### SELECTED PASSAGE
▬▬▬▬▬▬
Re: [xml] Possible 64-bit issues in xml 2.9.2

2015-11-10 Thread Daniel Veillard
On Tue, Nov 10, 2015 at 05:34:45PM -0800, Bruce Dawson wrote:
> Sure. I'll do that.

  okay, thanks

> On old architectures it would be easy enough to use a typedef to 'create'
> intptr_t, so any compatibility problems that such a patch introduces will
> be easily fixed.

  the problem is to know when that type is not defined, will require some
configure.ac magic I'm afraid

Daniel

> On Tue, Nov 10, 2015 at 5:32 PM, Daniel Veillard 
> wrote:
> 
> > On Tue, Nov 10, 2015 at 01:04:51PM -0800, Bruce Dawson wrote:
> > > Resending now that I've joined the mailing list...
> > >
> > > While building 64-bit Chromium with VC++ 2015 Update 1 I noticed a
> > > significant number of pointer truncation warnings in libxml, especially
> > in
> > > xpath.c. A typical warning is:
> > >
> > > warning C4311: 'type cast': pointer truncation from 'xmlChar *' to 'long'
> > >
> > > which triggers on the last two lines of this block:
> > >
> > > case XML_ELEMENT_NODE:
> > > if (node2->type == XML_ELEMENT_NODE) {
> > > if ((0 > (long) node1->content) && /* TODO: Would a != 0 suffice here? */
> > > (0 > (long) node2->content) &&
> > >
> > > The intent is not entirely clear but if these are supposed to be NULL
> > > checks then they could easily give the wrong result. In the VC++ world
> > > 'long' is always a 32-bit type, so converting a pointer to a long both
> > > throws away the top 32 bits and also makes it a signed type. That means
> > > that pointers to the first 2 GB of address space will behave as expected,
> > > and pointers beyond that will have a 50% chance of behaving incorrectly!
> > >
> > > Another example is these two conversions. The code is apparently trying
> > to
> > > sort by content address, but on 64-bit Windows builds it will just be
> > > sorting by the bottom 32 bits of the content address.
> > > l1 = -((long) node1->content);
> > > l2 = -((long) node2->content);
> > > if (l1 < l2)
> > >return(1);
> > > if (l1 > l2)
> > >return(-1);
> > > }
> > >
> > > This is not a problem with gcc or clang because their 64-bit builds have
> > > 64-bit long, but the C/C++ standard do not mandate and that is not the
> > case
> > > with VC++.
> > >
> > > I think that the correct type would be ptrdiff_t, or size_t, or intptr_t,
> > > or uintptr_t. I've attached the full set of warnings in case that is of
> > any
> > > assistance. Even though some of these warnings do not indicate actual
> > bugs
> > > it would still be best to use the correct type in order to avoid
> > confusion
> > > and warnings.
> > >
> >
> >   Sounds like intptr_t would be the proper type to use for those, I just
> > wonder what kind of old arches will break if they don't have it.
> >
> > Can you come up with a patch which just change the casts and possibly the
> > target
> > types ?
▬▬▬▬▬▬
### GIVEN MATERIAL
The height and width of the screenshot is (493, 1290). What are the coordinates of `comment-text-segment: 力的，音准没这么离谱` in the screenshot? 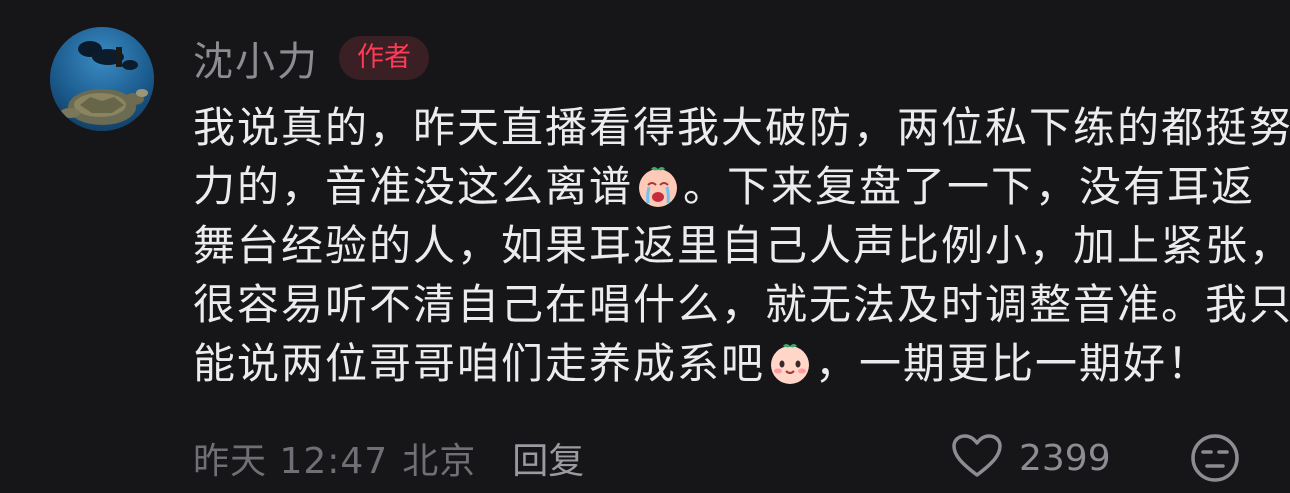 It's located at (414, 186).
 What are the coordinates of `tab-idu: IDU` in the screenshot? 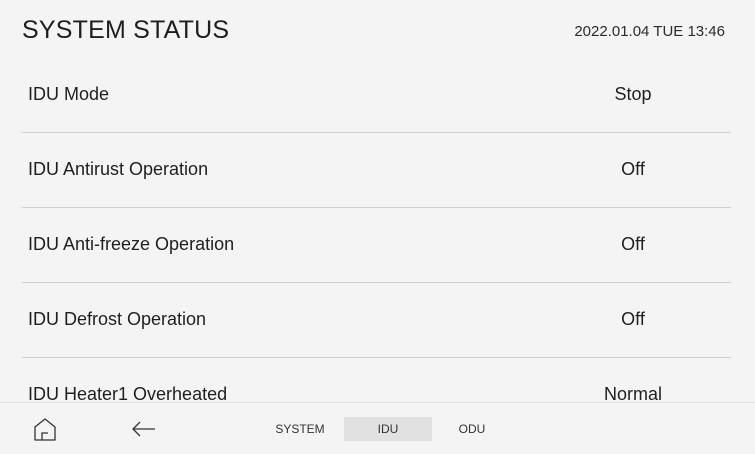 It's located at (388, 429).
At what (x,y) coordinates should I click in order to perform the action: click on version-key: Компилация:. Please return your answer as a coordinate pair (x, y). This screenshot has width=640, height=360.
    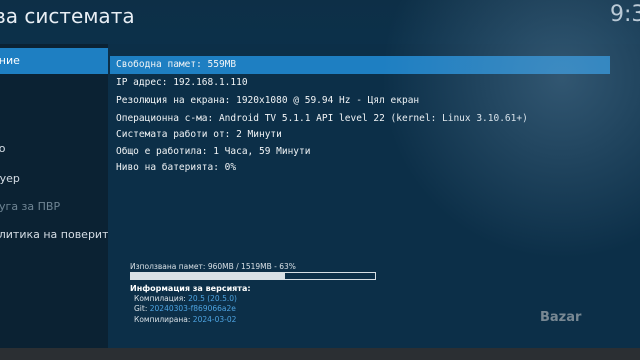
    Looking at the image, I should click on (160, 298).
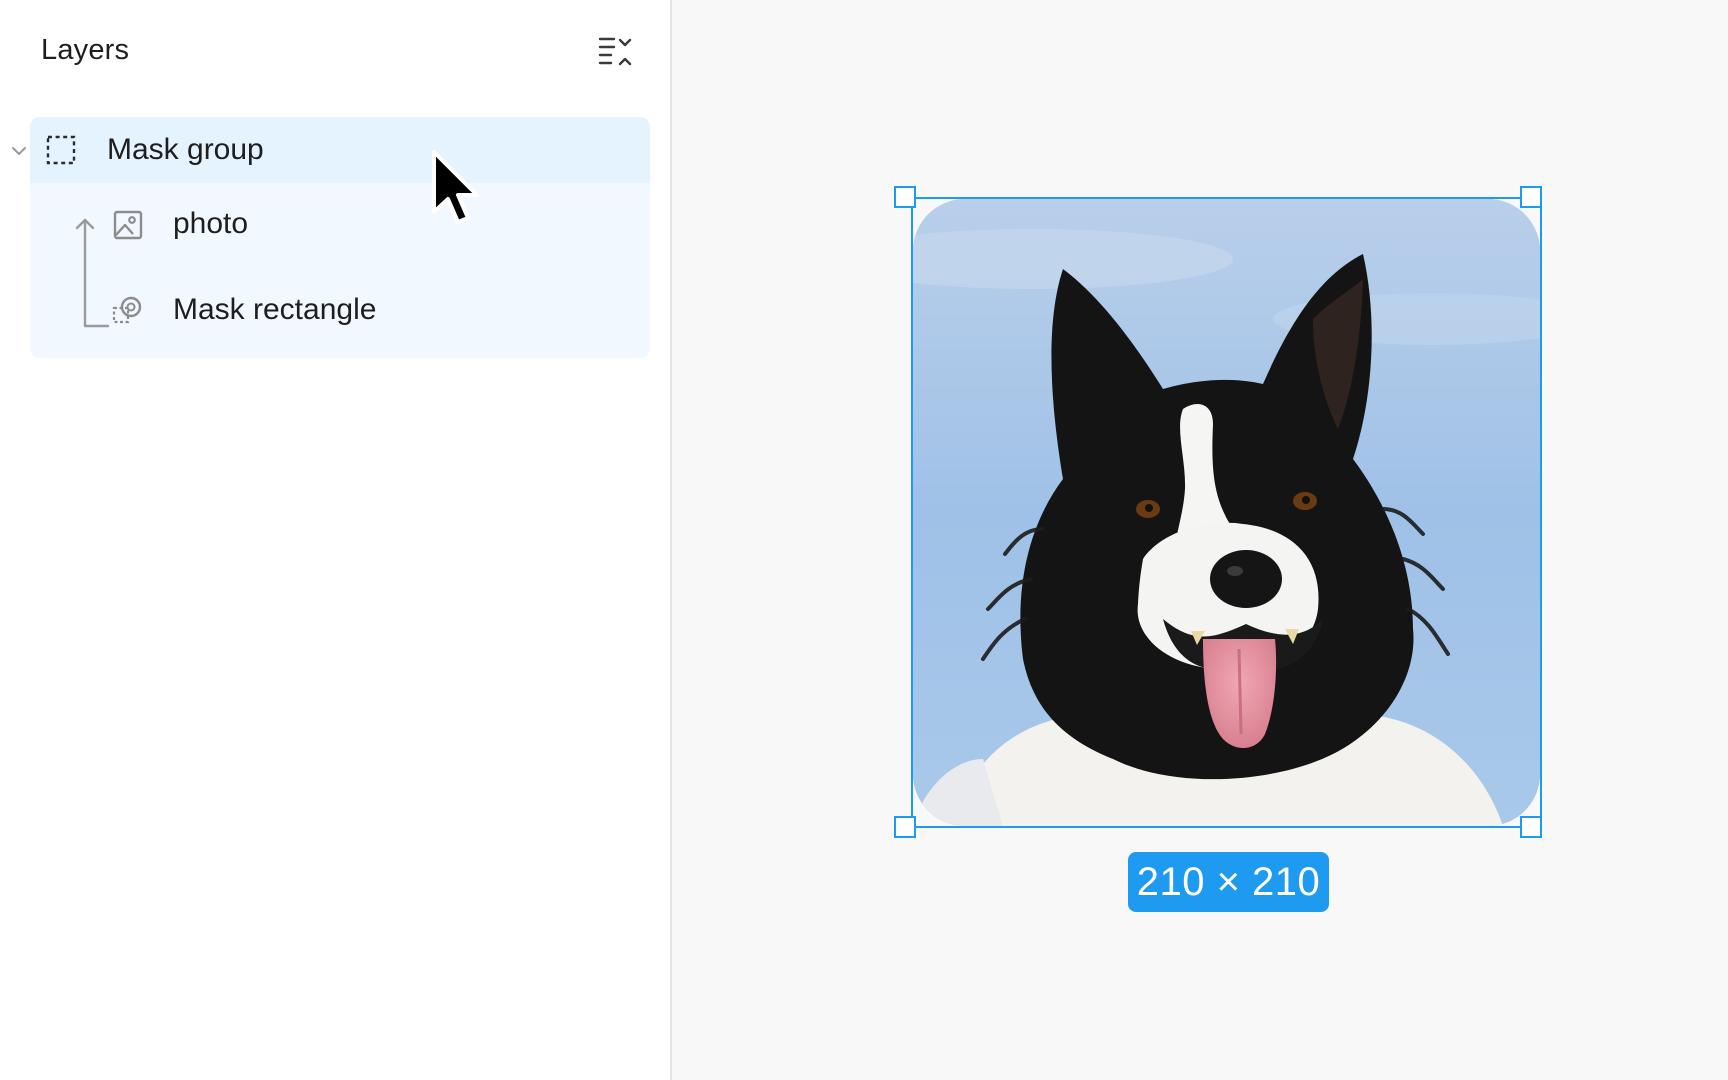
▬▬▬▬▬▬
### PROBLEM SET
(A) Reproduce the libxml mailing-list thread word for word, everything from "Re: [xml] Possible" down to "be easily fixed.".
(B) List every type that the libxml mailing-list thread proposes as a possible correct replacement for the casts to long.

### TASK RESULTS
(A)
Re: [xml] Possible 64-bit issues in xml 2.9.2

2015-11-10 Thread Daniel Veillard
On Tue, Nov 10, 2015 at 05:34:45PM -0800, Bruce Dawson wrote:
> Sure. I'll do that.

  okay, thanks

> On old architectures it would be easy enough to use a typedef to 'create'
> intptr_t, so any compatibility problems that such a patch introduces will
> be easily fixed.

(B) ptrdiff_t, size_t, intptr_t, uintptr_t